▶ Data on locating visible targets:
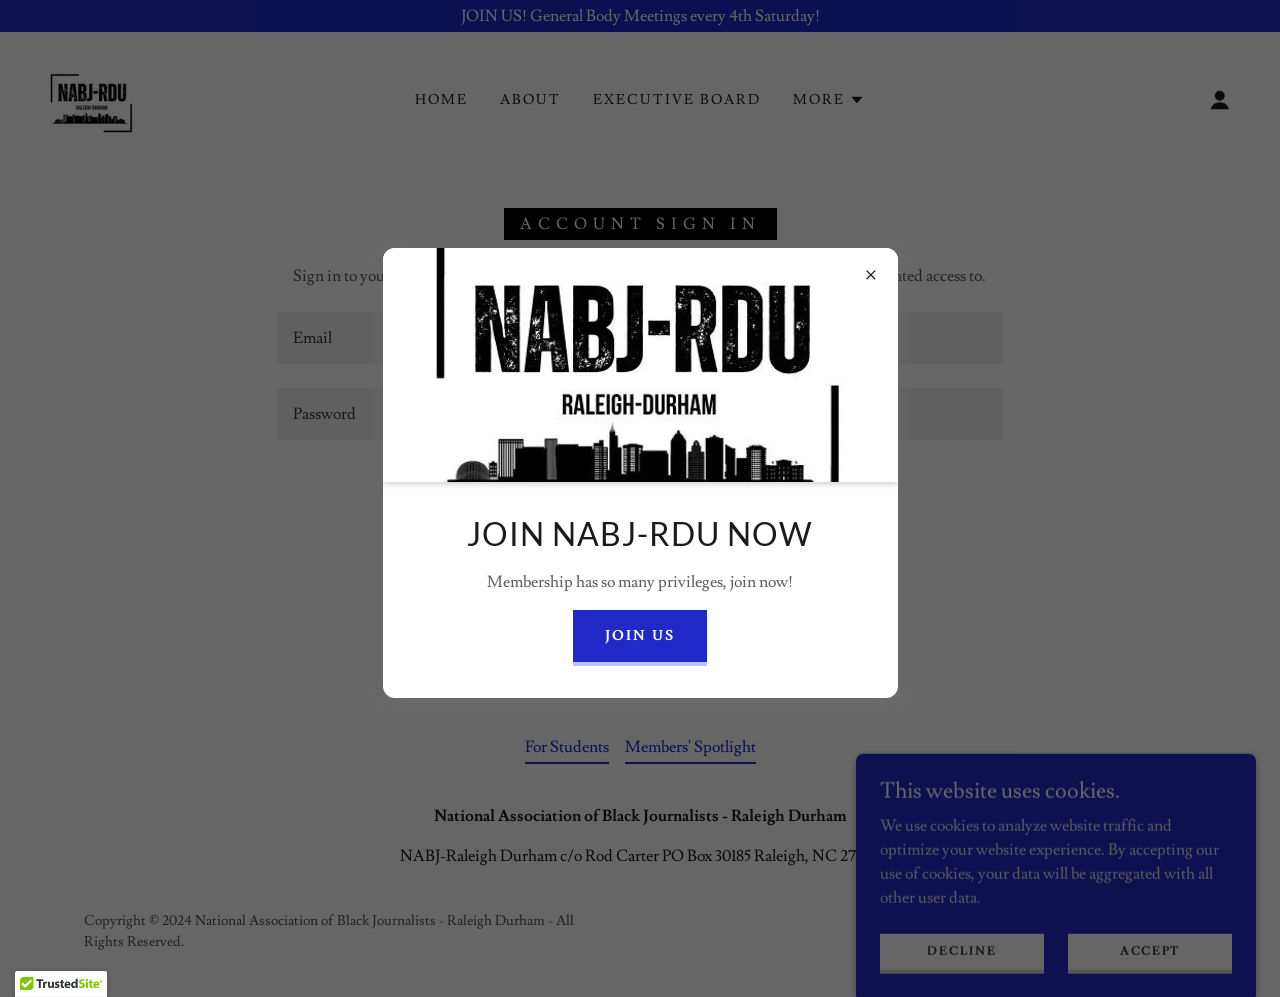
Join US (640, 636)
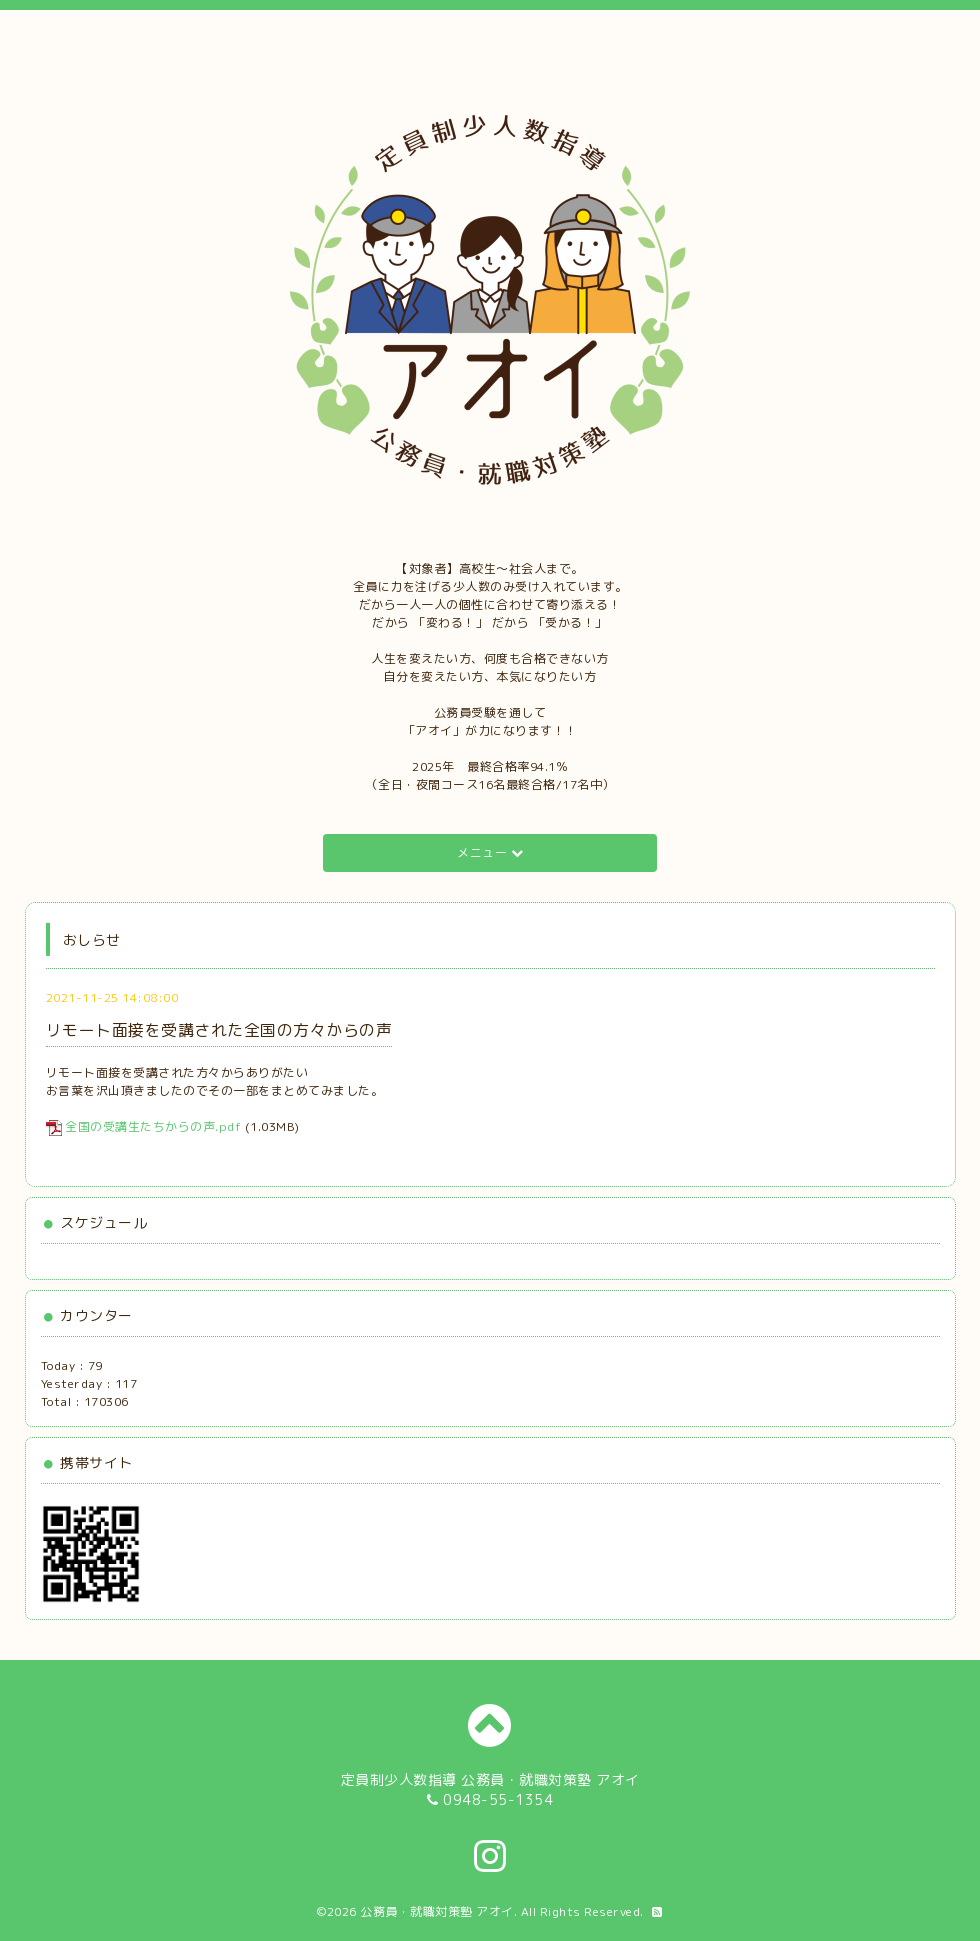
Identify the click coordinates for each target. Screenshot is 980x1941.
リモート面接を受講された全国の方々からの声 (219, 1030)
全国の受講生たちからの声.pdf (153, 1126)
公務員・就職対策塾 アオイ (437, 1911)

▶ TO DO:
Please write out the lines above word for word, leaving out the pictures.

▶ THE REPLY:
Join US (640, 636)
Identify the click coordinates for each target. Screenshot is 980x1941.
リモート面接を受講された全国の方々からの声 (219, 1030)
全国の受講生たちからの声.pdf (153, 1126)
公務員・就職対策塾 アオイ (437, 1911)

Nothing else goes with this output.